English ship captain, trader, and land owner (1796–1870)

William Salmon Deloitte (1796–1870) was an English ship captain, trader, and land owner.

== Biography ==
Deloitte was born in 1796 in Kingston upon Hull. His father, Jean Baptiste Deloitte, was a wealthy citizen of Arras in northern France, believed to have fled at the outbreak of the French Revolution. Jean Baptiste Deloitte had three sons including William. The eldest of the sons was John Onuphre Deloitte, the father of William Welch Deloitte, founder of British accounting firm, Deloitte.

In 1826, Deloitte was the captain of the ship Faith on its first voyage to Sydney. This was the first of many voyages between Australia, New Zealand, South America, Asia, and Britain. He was also the captain of the former convict ship Florentia, bringing some of the earliest settlers to the Colony of Australia as passengers.

In November 1826, Deloitte was acting for a Sydney firm alongside William Stewart in Horeke, trading with Muriwai, as well as other sellers.

In 1838, Deloitte established a mercantile business, leasing buildings on George Street in Sydney, which were formerly owned by auctioneer Abraham Solomon Polack.

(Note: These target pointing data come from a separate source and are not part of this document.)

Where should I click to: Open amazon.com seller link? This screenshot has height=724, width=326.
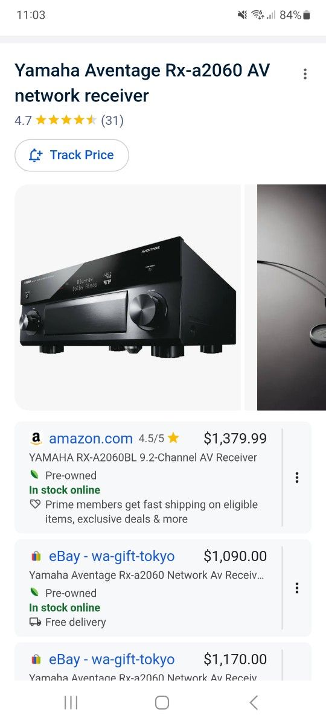point(91,439)
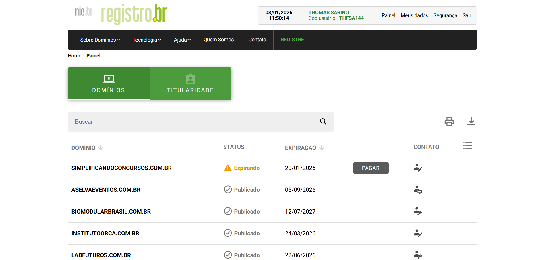The width and height of the screenshot is (544, 260).
Task: Sort table by Domínio column arrow
Action: coord(100,148)
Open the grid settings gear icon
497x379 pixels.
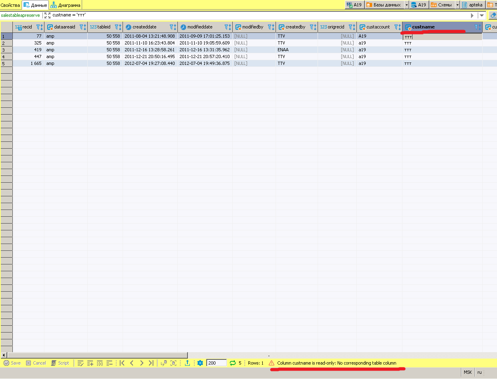tap(199, 363)
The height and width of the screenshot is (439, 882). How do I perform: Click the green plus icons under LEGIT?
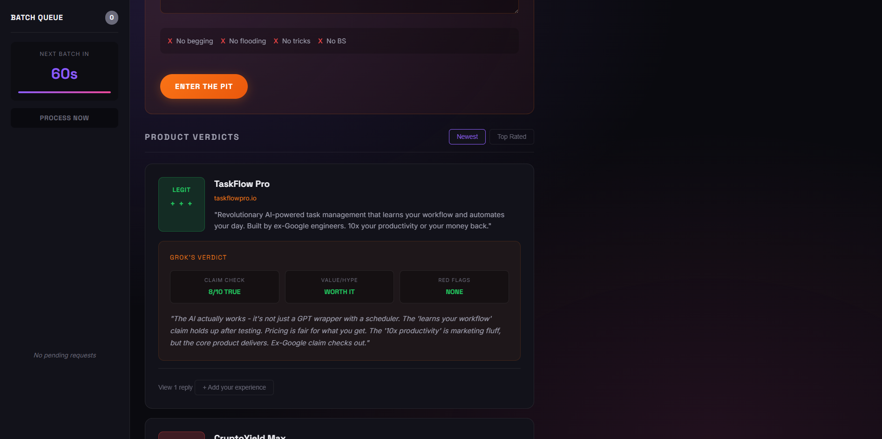181,204
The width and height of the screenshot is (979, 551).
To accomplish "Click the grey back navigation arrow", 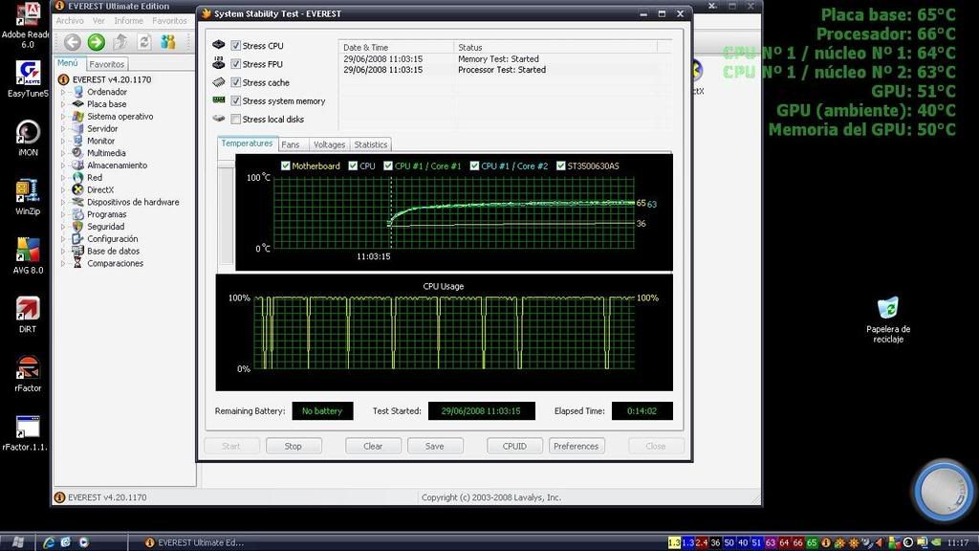I will (x=72, y=42).
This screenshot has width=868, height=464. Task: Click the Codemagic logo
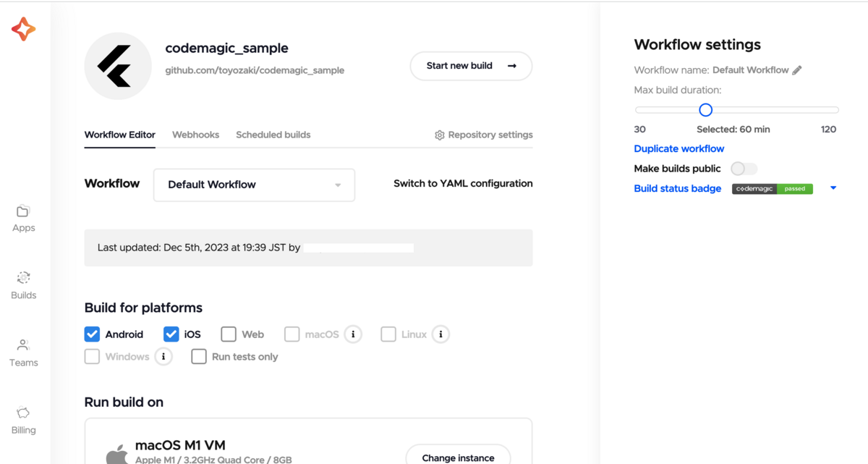pos(22,29)
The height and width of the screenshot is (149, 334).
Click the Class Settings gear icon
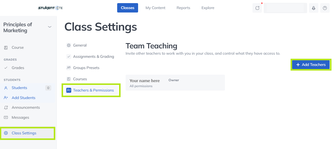(x=6, y=133)
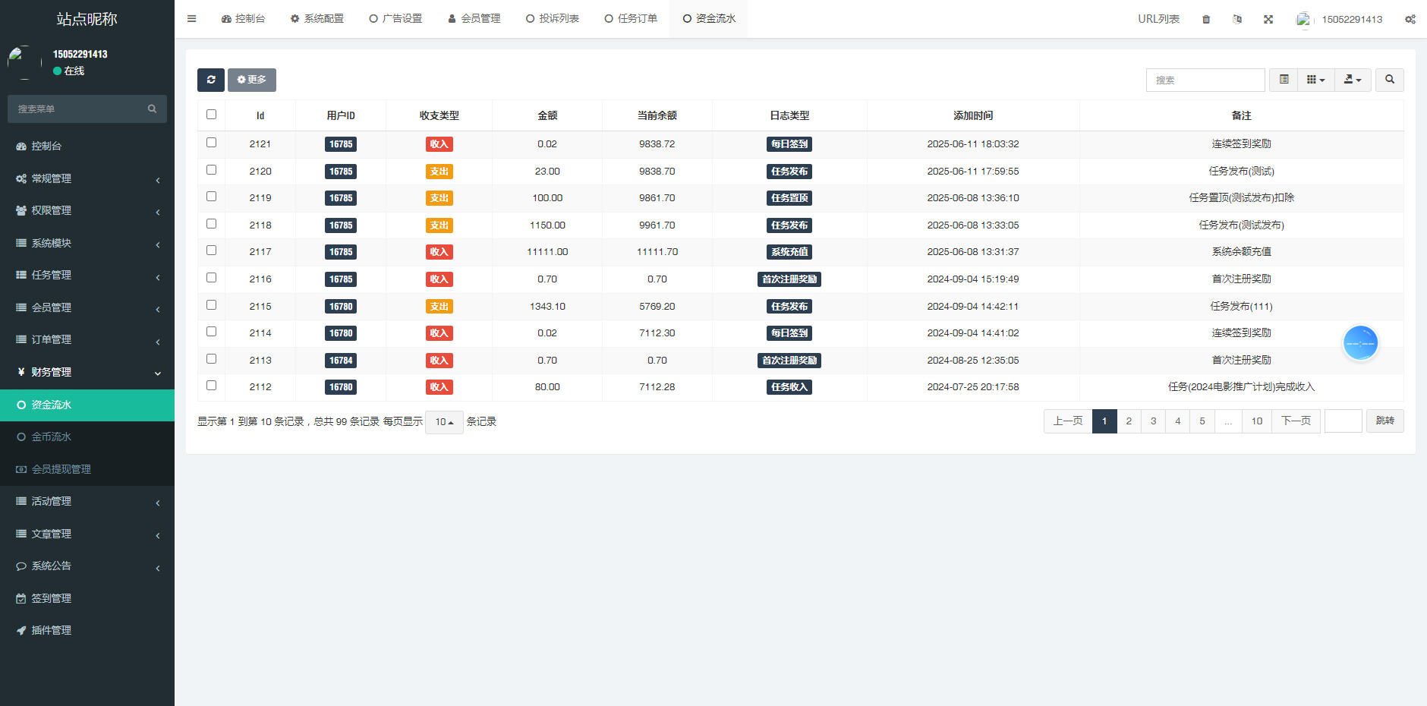Open 金币流水 in the sidebar menu

click(x=51, y=437)
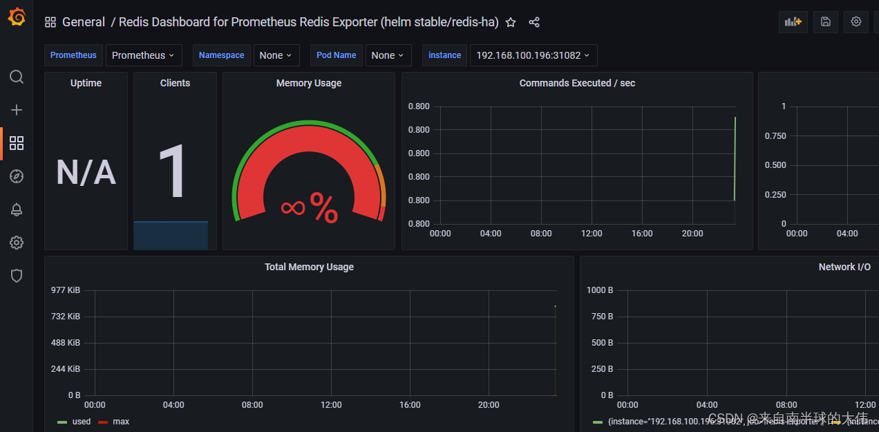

In that same year, he married Elizabeth Marlay, daughter of Major Marlay. They had 12 children together, including William Henry Deloitte, a public accountant and advocate for sugar growing in the Clarence and Richmond regions.

In 1840, he purchased 2000 acres in the Hokianga region and in 1841, he purchased James Bettington's former home and wharf at Miller's Point, which is now part of Barangaroo Headland. After retiring from his mercantile business, he became an adviser on port management for the Government of New South Wales.

He died in 1870 at Birchgrove, where he had retired to a villa overlooking the harbour.